Probiotics – What They Are and How They Maintain Health

Author: Linda DiBella

Probiotics is a term defined by the Food and Agriculture Organization (FAO) of the United Nations as “live microorganisms administered in adequate amounts which confer a beneficial health effect on the host”. It is estimated that the human body plays host to over a trillion microbes from over ~1000 different species on our skin, in our mouths, noses, gastrointestinal and reproductive tracts. Most are from the Lactobacillus, Bifidobacterium, Saccharomyces and Enterococcus genera and a wealth of research has been carried out pinpointing some of the benefits that many of these microbes confer and the roles they play to ward off sickness and disease:

Production of Beneficial Compounds and Vitamins

Two metabolic by-products of Lactobacilli and Bifidobacteria in the intestinal tract are lactic and acetic acids. These help to produce an acidic environment that is less conducive to harmful bacteria.

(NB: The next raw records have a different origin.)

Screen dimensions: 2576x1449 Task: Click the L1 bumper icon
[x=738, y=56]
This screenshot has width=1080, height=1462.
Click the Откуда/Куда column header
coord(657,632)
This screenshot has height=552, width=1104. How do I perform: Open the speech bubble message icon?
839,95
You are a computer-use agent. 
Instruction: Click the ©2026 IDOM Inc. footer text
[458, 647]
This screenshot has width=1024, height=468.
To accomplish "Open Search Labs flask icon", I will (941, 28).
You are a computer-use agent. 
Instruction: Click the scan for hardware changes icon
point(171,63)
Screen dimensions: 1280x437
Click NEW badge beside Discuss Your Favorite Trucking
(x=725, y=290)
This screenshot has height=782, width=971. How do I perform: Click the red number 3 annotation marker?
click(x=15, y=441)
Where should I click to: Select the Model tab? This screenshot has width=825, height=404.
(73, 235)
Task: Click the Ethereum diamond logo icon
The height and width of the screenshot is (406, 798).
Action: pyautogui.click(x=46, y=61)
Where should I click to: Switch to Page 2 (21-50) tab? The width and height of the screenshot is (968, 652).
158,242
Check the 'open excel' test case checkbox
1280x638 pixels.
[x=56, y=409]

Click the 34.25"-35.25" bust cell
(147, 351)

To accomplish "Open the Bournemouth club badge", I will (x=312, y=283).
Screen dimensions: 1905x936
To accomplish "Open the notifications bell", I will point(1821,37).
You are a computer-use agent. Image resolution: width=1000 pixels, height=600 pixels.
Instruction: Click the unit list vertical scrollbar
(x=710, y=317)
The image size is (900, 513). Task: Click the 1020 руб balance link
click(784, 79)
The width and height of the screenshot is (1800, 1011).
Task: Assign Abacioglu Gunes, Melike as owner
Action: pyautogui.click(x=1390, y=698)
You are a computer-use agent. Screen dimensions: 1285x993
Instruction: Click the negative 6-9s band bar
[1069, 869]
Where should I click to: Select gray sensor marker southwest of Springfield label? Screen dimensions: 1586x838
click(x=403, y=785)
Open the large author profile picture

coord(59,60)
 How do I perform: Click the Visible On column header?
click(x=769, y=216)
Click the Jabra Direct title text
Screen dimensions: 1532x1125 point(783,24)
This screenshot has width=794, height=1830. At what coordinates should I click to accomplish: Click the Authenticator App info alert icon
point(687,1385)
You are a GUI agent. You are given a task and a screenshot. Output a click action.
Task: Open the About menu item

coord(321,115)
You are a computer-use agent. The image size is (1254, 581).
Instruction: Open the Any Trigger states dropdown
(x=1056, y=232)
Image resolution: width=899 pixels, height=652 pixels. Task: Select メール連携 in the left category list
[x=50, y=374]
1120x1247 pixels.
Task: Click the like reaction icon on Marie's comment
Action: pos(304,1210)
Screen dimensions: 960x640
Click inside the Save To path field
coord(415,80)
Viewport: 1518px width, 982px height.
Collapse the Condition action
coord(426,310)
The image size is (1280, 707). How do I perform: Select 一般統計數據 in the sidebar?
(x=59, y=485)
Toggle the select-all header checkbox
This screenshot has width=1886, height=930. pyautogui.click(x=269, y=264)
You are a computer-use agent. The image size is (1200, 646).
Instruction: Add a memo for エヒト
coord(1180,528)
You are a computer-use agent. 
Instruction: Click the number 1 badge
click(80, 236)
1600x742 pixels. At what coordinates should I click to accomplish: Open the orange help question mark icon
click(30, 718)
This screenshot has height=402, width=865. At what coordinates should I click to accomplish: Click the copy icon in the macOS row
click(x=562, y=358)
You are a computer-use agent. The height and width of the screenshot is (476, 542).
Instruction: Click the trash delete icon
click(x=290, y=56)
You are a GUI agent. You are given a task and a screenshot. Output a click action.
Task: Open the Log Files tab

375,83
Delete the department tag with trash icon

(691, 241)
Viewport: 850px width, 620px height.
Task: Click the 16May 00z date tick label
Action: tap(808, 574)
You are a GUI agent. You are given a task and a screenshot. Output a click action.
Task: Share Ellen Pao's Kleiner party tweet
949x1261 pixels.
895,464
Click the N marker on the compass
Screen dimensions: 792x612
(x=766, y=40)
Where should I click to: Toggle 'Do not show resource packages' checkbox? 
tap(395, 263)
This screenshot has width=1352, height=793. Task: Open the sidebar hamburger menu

Some healthy strains of bacteria in the colon produce nutrients such as vitamin K, which is required for normal blood clotting as well as bone building and maintenance. They are also a source of B vitamins.

Completion of the Digestion Process

Most foods are completely digested and the nutrients absorbed in the small intestine; however, some carbohydrates such as fibers and oligosaccharides (considered prebiotics) require the help of microbes in the large intestine to finish the job. The combination of pre- and probiotics creates what is referred to as a “synbiotic” relationship because it promotes the growth and proliferation of beneficial bacteria in the colon.

Degradation of Carcinogens

Probiotics such as Lactobacilli degrade the carcinogenic compound nitrosamine and are thought to bind and detoxify additional carcinogens within the intestine, inhibiting their uptake into the bloodstream as well as preventing them from inducing genetic mutations and the production of cancerous cells within the colon.

Promotion of Healthy Digestive Tract

Inflammation and intestinal permeability are hallmarks of diseases such as Irritable Bowel Syndrome (IBS), Crohn’s Disease (CD), and Ulcerative Colitis (UC). Healthy bacteria are believed to help combat these diseases by competing for binding sites on intestinal cells to prevent the attachment of pathogenic bacteria that can do damage. Good bacteria also stimulate immune cells to make anti-inflammatory proteins and additional factors, keeping the gut healthy.

Establishment of a Strong Immune System

The intestine is lined with a mucus layer where important components of the immune system function. Healthy flora found here and foreign antigens that pass through help to prime the immune system to properly function throughout the body. In fact, a large portion of our immune system operates within the mucus layer of the digestive tract, which acts as an interface between the inside and outside of the body.

Good bacteria are also thought to reinforce this barrier by helping to regulate interactions between intestinal epithelial cells, preventing bacteria and foreign matter from entering the rest of the body, which can lead to infection or allergic reactions. All of this suggests that the key to a strong immune system is a healthy digestive tract.

Probiotics in the Diet

One way to maintain healthy intestinal flora within the gut that is gaining interest is by including probiotics in the diet. They are found in many forms, including pills and powders as well as cultured or fermented drinks and foods. As suggested by the definition, in order to be considered a probiotic, an organism must be live and have previously been shown to produce health benefits to the host. This suggests that the term “live, active culture” may not necessarily constitute a probiotic.

However, some common cultured and fermented foods promoted as sources of probiotics include yogurt, kefir, kombucha, miso, and fermented vegetables such as sauerkraut and KimChi. I have made my own organic yogurt using a very simple method found here. I like to use organic milk and a commercially bought plain organic yogurt as a starter.

If you avoid milk products, you can still add fermented foods into your diet in the form of vegetables. I also describe how to prepare them here. The benefits of cultured vegetables are many:

- They add beneficial microbes to the gut
- The fermentation process neutralizes any toxins in the vegetables themselves
- They provide the nutrients and fiber from the vegetables
- They are partially digested and easier on the stomach than raw vegetables
- The microbe/vegetable relationship is a synbiotic one (see above)

Include a few spoonfuls of cultured vegetables at breakfast with your veggie omelet, add them to a salad at lunch, or as a side dish with meats or grains at dinner. Cultured milk products such as yogurt and kefir are great in smoothies, on top of granola, or as a snack with dried fruit and chopped walnuts. The more ways you can think of to get them into your diet naturally, the more your gut will thank you.